[PATCH 2/7] powerpc/85xx: add HOTPLUG_CPU support
Scott Wood
scottwood at freescale.com
Sat Nov 5 05:35:08 EST 2011
On 11/04/2011 07:31 AM, Zhao Chenhui wrote:
> From: Li Yang <leoli at freescale.com>
>
> Add support to disable and re-enable individual cores at runtime
> on MPC85xx/QorIQ SMP machines. Currently support e500 core.
>
> MPC85xx machines use ePAPR spin-table in boot page for CPU kick-off.
> This patch uses the boot page from bootloader to boot core at runtime.
> It supports 32-bit and 36-bit physical address.
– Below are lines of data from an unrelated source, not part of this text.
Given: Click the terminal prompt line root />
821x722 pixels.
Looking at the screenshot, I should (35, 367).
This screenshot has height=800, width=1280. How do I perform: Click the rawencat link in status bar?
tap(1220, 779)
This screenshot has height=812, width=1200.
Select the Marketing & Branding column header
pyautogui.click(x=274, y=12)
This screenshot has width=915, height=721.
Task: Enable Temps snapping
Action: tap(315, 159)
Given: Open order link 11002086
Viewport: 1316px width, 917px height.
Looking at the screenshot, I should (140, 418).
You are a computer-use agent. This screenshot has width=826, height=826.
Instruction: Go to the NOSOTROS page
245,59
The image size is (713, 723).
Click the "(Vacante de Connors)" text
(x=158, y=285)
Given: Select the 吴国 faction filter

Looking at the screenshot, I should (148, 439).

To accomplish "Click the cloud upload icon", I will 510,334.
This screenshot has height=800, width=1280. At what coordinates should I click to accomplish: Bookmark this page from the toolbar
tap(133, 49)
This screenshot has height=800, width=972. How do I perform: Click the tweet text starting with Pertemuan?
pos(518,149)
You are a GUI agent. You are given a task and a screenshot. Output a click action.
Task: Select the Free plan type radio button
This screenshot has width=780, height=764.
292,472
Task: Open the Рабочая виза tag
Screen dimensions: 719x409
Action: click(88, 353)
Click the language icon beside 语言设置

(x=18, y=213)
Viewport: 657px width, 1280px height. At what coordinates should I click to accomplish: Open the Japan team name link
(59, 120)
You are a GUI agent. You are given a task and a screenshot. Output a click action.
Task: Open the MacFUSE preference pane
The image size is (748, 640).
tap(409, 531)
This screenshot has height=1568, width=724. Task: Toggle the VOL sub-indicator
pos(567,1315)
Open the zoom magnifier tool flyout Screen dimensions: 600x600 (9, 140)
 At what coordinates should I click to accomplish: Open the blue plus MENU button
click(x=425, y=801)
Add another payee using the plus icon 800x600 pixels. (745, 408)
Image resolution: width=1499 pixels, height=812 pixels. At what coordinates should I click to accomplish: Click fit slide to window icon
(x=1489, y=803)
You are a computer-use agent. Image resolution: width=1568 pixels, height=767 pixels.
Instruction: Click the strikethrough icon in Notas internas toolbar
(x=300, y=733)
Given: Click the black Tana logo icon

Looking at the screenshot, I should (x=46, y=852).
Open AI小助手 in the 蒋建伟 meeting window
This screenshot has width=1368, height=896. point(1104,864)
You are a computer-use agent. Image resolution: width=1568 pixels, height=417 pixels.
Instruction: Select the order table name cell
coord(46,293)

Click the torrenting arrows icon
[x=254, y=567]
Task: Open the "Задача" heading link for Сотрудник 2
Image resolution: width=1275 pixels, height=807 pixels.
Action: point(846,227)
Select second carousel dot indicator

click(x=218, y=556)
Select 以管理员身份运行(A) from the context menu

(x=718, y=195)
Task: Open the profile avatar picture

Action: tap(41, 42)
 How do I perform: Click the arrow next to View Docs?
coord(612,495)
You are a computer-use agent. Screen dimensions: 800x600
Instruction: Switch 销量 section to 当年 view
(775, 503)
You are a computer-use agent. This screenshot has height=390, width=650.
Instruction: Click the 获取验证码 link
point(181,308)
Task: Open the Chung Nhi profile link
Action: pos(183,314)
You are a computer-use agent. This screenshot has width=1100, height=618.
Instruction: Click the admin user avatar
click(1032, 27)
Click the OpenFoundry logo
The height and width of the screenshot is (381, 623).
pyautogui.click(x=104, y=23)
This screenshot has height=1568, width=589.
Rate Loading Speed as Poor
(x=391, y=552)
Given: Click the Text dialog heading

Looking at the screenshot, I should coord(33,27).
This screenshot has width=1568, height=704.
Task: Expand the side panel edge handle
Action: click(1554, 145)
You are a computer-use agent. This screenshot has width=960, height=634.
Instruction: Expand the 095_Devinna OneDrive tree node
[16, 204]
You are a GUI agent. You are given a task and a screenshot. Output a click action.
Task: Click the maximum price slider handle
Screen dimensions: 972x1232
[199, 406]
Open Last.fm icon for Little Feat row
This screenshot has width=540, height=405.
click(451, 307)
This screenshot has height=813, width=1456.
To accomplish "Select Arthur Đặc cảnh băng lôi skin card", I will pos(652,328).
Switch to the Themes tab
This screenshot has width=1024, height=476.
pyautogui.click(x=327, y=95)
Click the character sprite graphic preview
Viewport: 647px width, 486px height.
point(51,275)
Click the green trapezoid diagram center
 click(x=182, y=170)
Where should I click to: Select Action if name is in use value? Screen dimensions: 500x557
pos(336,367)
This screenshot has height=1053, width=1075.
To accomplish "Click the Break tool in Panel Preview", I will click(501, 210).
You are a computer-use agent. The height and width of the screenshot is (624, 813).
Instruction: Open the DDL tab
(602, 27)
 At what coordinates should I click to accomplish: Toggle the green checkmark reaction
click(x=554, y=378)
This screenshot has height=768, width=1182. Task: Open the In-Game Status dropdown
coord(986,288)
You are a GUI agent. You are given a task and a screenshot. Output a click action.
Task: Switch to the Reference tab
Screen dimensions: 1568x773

Note that there is no guarantee that the bootloader can handle you
resetting a core. In ePAPR the spin table is a one-time release
mechanism, not a core reset mechanism. If this has a U-Boot dependency,
document that.
> #ifdef CONFIG_SMP
> /* When we get here, r24 needs to hold the CPU # */
> .globl __secondary_start
> diff --git a/arch/powerpc/kernel/smp.c b/arch/powerpc/kernel/smp.c
> index 7bf2187..12a54f0 100644
> --- a/arch/powerpc/kernel/smp.c
> +++ b/arch/powerpc/kernel/smp.c
> @@ -381,8 +381,14 @@ void generic_cpu_die(unsigned int cpu)
>
> for (i = 0; i < 100; i++) {
> smp_rmb();
> - if (per_cpu(cpu_state, cpu) == CPU_DEAD)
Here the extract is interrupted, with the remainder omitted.